### Records supplied:
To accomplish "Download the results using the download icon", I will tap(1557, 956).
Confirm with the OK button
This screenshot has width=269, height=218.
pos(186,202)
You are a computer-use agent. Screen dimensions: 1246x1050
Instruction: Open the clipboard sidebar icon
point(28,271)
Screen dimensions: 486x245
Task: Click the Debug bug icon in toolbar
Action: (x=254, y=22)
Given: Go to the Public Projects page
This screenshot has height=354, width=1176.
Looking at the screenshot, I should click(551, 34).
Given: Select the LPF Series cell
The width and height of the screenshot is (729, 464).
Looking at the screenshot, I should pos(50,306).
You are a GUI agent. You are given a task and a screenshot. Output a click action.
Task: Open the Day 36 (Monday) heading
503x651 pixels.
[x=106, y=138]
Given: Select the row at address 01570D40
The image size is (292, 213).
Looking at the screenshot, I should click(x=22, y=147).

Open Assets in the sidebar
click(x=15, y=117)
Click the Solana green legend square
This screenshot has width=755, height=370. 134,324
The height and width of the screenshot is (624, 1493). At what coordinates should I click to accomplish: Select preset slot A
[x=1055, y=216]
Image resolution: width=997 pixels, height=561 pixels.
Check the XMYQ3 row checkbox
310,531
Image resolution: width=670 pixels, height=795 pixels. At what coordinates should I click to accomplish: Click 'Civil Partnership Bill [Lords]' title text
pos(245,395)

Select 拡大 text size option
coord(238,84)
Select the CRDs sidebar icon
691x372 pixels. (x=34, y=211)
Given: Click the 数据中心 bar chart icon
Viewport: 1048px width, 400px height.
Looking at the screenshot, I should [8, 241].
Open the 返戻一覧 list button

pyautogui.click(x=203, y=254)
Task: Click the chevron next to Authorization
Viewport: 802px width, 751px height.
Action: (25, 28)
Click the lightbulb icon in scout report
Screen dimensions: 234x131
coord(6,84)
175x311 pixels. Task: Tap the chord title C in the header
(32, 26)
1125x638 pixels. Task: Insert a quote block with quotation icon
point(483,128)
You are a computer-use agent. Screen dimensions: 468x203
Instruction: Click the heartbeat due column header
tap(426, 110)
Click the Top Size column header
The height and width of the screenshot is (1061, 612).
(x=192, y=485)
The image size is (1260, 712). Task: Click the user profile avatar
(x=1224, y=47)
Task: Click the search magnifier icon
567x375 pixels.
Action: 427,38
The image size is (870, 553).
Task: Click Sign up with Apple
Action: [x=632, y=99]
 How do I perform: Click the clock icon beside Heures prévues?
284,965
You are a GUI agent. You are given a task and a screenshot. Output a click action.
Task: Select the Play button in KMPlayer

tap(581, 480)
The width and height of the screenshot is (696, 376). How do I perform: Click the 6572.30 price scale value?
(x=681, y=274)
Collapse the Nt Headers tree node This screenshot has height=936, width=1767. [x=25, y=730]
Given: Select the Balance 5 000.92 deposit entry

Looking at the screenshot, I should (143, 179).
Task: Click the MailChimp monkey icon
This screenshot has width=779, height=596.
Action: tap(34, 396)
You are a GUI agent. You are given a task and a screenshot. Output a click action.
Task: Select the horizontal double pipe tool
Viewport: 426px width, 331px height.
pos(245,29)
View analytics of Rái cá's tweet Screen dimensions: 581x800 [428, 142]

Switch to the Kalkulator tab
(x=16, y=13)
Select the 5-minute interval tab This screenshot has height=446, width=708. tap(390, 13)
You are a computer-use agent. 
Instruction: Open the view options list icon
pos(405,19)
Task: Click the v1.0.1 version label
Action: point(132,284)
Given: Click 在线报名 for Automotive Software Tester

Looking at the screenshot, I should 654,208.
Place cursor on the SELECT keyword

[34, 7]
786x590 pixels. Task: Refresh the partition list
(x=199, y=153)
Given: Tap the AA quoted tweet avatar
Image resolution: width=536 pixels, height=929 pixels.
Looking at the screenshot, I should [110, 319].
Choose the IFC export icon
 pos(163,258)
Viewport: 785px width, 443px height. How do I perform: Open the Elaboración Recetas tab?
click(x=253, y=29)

### Exercise instructions:
All the entries are to be set down exactly as they appear.

### Exercise response:
To accomplish "Download the results using the download icon", I will tap(1557, 956).
Confirm with the OK button
This screenshot has width=269, height=218.
pos(186,202)
You are a computer-use agent. Screen dimensions: 1246x1050
Instruction: Open the clipboard sidebar icon
point(28,271)
Screen dimensions: 486x245
Task: Click the Debug bug icon in toolbar
Action: (x=254, y=22)
Given: Go to the Public Projects page
This screenshot has height=354, width=1176.
Looking at the screenshot, I should click(551, 34).
Given: Select the LPF Series cell
The width and height of the screenshot is (729, 464).
Looking at the screenshot, I should pos(50,306).
You are a GUI agent. You are given a task and a screenshot. Output a click action.
Task: Open the Day 36 (Monday) heading
503x651 pixels.
[x=106, y=138]
Given: Select the row at address 01570D40
The image size is (292, 213).
Looking at the screenshot, I should click(x=22, y=147).

Open Assets in the sidebar
click(x=15, y=117)
Click the Solana green legend square
This screenshot has width=755, height=370. 134,324
The height and width of the screenshot is (624, 1493). At what coordinates should I click to accomplish: Select preset slot A
[x=1055, y=216]
Image resolution: width=997 pixels, height=561 pixels.
Check the XMYQ3 row checkbox
310,531
Image resolution: width=670 pixels, height=795 pixels. At what coordinates should I click to accomplish: Click 'Civil Partnership Bill [Lords]' title text
pos(245,395)

Select 拡大 text size option
coord(238,84)
Select the CRDs sidebar icon
691x372 pixels. (x=34, y=211)
Given: Click the 数据中心 bar chart icon
Viewport: 1048px width, 400px height.
Looking at the screenshot, I should [8, 241].
Open the 返戻一覧 list button

pyautogui.click(x=203, y=254)
Task: Click the chevron next to Authorization
Viewport: 802px width, 751px height.
Action: (25, 28)
Click the lightbulb icon in scout report
Screen dimensions: 234x131
coord(6,84)
175x311 pixels. Task: Tap the chord title C in the header
(32, 26)
1125x638 pixels. Task: Insert a quote block with quotation icon
point(483,128)
You are a computer-use agent. Screen dimensions: 468x203
Instruction: Click the heartbeat due column header
tap(426, 110)
Click the Top Size column header
The height and width of the screenshot is (1061, 612).
(x=192, y=485)
The image size is (1260, 712). Task: Click the user profile avatar
(x=1224, y=47)
Task: Click the search magnifier icon
567x375 pixels.
Action: 427,38
The image size is (870, 553).
Task: Click Sign up with Apple
Action: [x=632, y=99]
 How do I perform: Click the clock icon beside Heures prévues?
284,965
You are a GUI agent. You are given a task and a screenshot. Output a click action.
Task: Select the Play button in KMPlayer

tap(581, 480)
The width and height of the screenshot is (696, 376). How do I perform: Click the 6572.30 price scale value?
(x=681, y=274)
Collapse the Nt Headers tree node This screenshot has height=936, width=1767. [x=25, y=730]
Given: Select the Balance 5 000.92 deposit entry

Looking at the screenshot, I should (143, 179).
Task: Click the MailChimp monkey icon
This screenshot has width=779, height=596.
Action: tap(34, 396)
You are a GUI agent. You are given a task and a screenshot. Output a click action.
Task: Select the horizontal double pipe tool
Viewport: 426px width, 331px height.
pos(245,29)
View analytics of Rái cá's tweet Screen dimensions: 581x800 [428, 142]

Switch to the Kalkulator tab
(x=16, y=13)
Select the 5-minute interval tab This screenshot has height=446, width=708. tap(390, 13)
You are a computer-use agent. 
Instruction: Open the view options list icon
pos(405,19)
Task: Click the v1.0.1 version label
Action: point(132,284)
Given: Click 在线报名 for Automotive Software Tester

Looking at the screenshot, I should 654,208.
Place cursor on the SELECT keyword

[34, 7]
786x590 pixels. Task: Refresh the partition list
(x=199, y=153)
Given: Tap the AA quoted tweet avatar
Image resolution: width=536 pixels, height=929 pixels.
Looking at the screenshot, I should [110, 319].
Choose the IFC export icon
 pos(163,258)
Viewport: 785px width, 443px height. How do I perform: Open the Elaboración Recetas tab?
click(x=253, y=29)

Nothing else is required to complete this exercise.